Article 2363 Civil Code of Quebec (C.C.Q.) provides that a person’s suretyship attached to the exercise by that person of particular duties within the company ends with the cessation of these duties. Location argued that the status of shareholder is not a duty and that the sale of shares cannot nullify the surety.
The leading case remains that of the Supreme Court of Canada in the case Épiciers unis Métro-Richelieu c. Collin, (2004) 3 R. C. S. 257 which held that article 2363 CCQ should be interpreted broadly and liberally, its purpose being to protect the surety. The Supreme Court noted that this article is not one of public order so that the parties can depart from it, which was not the case here.

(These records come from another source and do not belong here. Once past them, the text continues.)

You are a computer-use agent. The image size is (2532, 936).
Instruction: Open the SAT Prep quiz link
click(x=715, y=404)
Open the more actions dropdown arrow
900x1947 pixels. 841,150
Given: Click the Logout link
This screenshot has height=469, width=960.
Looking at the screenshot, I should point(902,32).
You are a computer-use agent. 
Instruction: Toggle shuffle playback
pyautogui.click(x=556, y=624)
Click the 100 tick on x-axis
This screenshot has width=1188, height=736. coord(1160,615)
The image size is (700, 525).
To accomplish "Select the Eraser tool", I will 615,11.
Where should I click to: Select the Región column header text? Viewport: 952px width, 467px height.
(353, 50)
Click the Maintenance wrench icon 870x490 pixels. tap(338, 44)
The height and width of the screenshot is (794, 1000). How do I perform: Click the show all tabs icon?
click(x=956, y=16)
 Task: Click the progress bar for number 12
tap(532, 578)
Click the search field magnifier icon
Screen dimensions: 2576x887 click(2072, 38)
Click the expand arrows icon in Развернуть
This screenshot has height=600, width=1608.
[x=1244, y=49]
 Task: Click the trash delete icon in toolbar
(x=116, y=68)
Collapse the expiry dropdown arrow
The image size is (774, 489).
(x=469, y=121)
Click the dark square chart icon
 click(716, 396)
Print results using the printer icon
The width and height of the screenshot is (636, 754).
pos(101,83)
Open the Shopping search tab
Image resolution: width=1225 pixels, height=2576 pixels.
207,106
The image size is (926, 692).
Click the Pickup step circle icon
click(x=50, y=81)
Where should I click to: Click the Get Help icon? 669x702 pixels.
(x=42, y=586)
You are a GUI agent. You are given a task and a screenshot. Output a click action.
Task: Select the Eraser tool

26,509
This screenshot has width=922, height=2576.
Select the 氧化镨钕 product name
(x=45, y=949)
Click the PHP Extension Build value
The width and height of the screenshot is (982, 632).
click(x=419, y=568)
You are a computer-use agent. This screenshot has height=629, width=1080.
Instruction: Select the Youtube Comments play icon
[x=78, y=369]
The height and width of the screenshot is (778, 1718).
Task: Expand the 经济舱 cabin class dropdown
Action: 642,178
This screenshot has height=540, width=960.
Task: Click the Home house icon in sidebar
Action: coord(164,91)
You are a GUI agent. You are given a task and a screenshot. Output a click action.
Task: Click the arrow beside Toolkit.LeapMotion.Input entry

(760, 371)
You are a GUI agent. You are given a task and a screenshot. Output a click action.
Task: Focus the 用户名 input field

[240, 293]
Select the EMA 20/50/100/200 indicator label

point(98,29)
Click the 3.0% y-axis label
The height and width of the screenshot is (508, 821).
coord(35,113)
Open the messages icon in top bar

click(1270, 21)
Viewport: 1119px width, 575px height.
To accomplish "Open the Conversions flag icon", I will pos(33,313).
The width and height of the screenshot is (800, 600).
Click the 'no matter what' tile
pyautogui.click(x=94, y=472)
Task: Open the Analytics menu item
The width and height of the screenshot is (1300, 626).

In order to determine whether the end of a person’s corporate duties enables him to remove his liability as a surety arising therefrom, it is necessary to consider the common intention of the parties as to the creation of the suretyship in relation with the person’s duties and status within the corporation. Here, the court noted that the opening of the account was based on a verification of the solvency and the commitment of the shareholders, and thus that it is the attribute which took precedence for Location. The end of the shareholder’s status signified the end of the validity of the surety from that date onward.
Conclusion. If a supplier of goods or services provides credit to a corporation whose shareholders or officers act as sureties, and does not want, as a result of article 2363 CCQ, to lose the benefit of their suretyship in the event of the withdrawal of one or more of such persons as shareholders, directors or officers, it must be clearly provided that the termination of the related status or duties does not put an end to the surety.
This publication is of a general nature, is as of the date indicated and is not intended to constitute an opinion or legal advice. The facts and circumstances of your particular situation should be specifically identified and addressed before appropriate legal advice may be given.